This article was first published in the Daily Maverick on 2 August 2022.
Climate action is on every government and corporate agenda, but the world is far behind where it should be in acting to avoid the worst impacts of climate change. This is thanks at least in part to corporate advertising and lobbying that has cynically misled the public about climate science and climate action for decades.
“Greenwashing” and “environmental, social and governance (ESG) factors” are becoming everyday terms, popping up increasingly in mainstream discourse. What do they mean? In short, if ESG integration is the practice of incorporating non-financial factors into business processes, then greenwashing is the art of pretending to do so.
But the benign-sounding “greenwashing” is a broad and vague term that covers all manner of misdeeds, from overzealous marketing campaigns to financial fraud and outright criminal behaviour.
In June this year, the Good Governance Academy launched its global ESG Exchange on the JSE in an effort to set a new global benchmark for ESG reporting. One of its core aims is to remove greenwashing from sustainability reporting – which is rife with it. The academy intends to launch similar indices on other stock exchanges in the future.
Initiatives like the ESG Exchange are part of a growing global effort to address rampant greenwashing and we should all be behind them. Although imperfect, this combined endeavour is a rational response to the widespread practice of dishonesty in corporate disclosures. However, we can only hope to reign it in if greenwashing attracts real consequences that are commensurate to the behaviour.
Time for consequences
Corporates are, ever-so-slowly, starting to be held accountable. The US Securities Exchange Commission has included greenwashing in its 2022 list of priorities for examinations and investigations, and the term is also appearing more and more on court rolls around the world.
At least five legal challenges have been brought in the last four years alleging that greenwashing by fossil fuel companies (and a meat producer in one case) violates either consumer protection or advertising laws. There have also been several rulings from advertising and competition authorities requiring the withdrawal of adverts and in one, the banning of fossil fuel adverts in subway stations.
The most shocking recent example was when Deutsche Bank had its headquarters raided by German police in June as part of an investigation into allegations of greenwashing by a whistleblower from DWS (a German asset manager that is 80% owned by Deutsche Bank). Prosecutors said that there was evidence that DWS had been greenwashing.

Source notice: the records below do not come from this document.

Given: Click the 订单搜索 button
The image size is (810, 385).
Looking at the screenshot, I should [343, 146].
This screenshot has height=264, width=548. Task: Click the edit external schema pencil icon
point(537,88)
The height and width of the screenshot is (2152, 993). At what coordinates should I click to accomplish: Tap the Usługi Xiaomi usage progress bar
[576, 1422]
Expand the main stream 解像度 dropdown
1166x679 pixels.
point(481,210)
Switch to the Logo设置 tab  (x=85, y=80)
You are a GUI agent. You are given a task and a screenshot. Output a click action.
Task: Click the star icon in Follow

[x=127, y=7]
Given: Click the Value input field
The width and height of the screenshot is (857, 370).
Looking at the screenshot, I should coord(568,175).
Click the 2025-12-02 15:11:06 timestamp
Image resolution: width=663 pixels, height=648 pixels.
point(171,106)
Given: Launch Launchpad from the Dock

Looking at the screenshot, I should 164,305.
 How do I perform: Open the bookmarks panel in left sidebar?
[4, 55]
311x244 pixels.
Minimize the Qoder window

But, while these cases are promising, most have a way to go before they are decided. Outside of the courts, we are yet to see companies having to answer for their rhetoric, despite the most egregious greenwashing in the news, on social media and in companies’ annual reports.
This is most likely because it is not always straightforward to allocate appropriate liability to greenwashing. The law is slow to catch up (often due to deliberate corporate lobbying) and companies and industries are quick to adapt to increasing levels of scrutiny.
Last year, the CEO of ExxonMobil was questioned by the US Congress about the company’s role in covering up and undermining climate science since the 1980s. He denied it, despite exposure over the years of decisive evidence that the company has deliberately covered up and undermined climate science to stall government climate action.
Lying under oath attracts liability, but that still doesn’t get to the root of the problem – which lies just beyond the grasp of consequence.
Meanwhile, greenwashing continues apace as public pressure on companies to demonstrate that they are acting to address global crises like climate change grows. In one form or another it now is almost a routine: Eat, Sleep, Greenwash, rendering the entire concept of ESG vulnerable to legitimate cynicism.
Reckoning with ESG
The central question facing the industry now turns on what ESG integration is actually trying to achieve and why it so often goes wrong. How much can companies lie in the name of advertising or reputation and get away with it; and what is the threshold for when this rampant practice will attract serious social and legal penalties?
The lines are being drawn and redrawn as to what society will and won’t accept.
For the less subtle critics, the fact that ESG is problematic means it should be abandoned altogether. For example, when ExxonMobil was included in the top 10 of S&P 500’s ESG Index, and Tesla was excluded from the list, Elon Musk tweeted that “ESG is a scam. It has been weaponised by phony social justice warriors.”
He was right to be annoyed about ExxonMobil’s inclusion, but it is companies like ExxonMobil that have weaponised ESG, by mastering the art of greenwash. ExxonMobil made it onto the list because the S&P assessment does not account for companies’ greenwashing.
So ESG is ripe for review, but it is not yet time to abandon it. Measures like the Good Governance Academy’s ESG Exchange are there to help refine ESG, but more emphasis is needed to address the other side of that – the consequences for greenwashing.
Perhaps we need to be better at breaking greenwashing into its component parts. If investors are making decisions based on false claims, then call it what it is – fraud. And penalise it appropriately.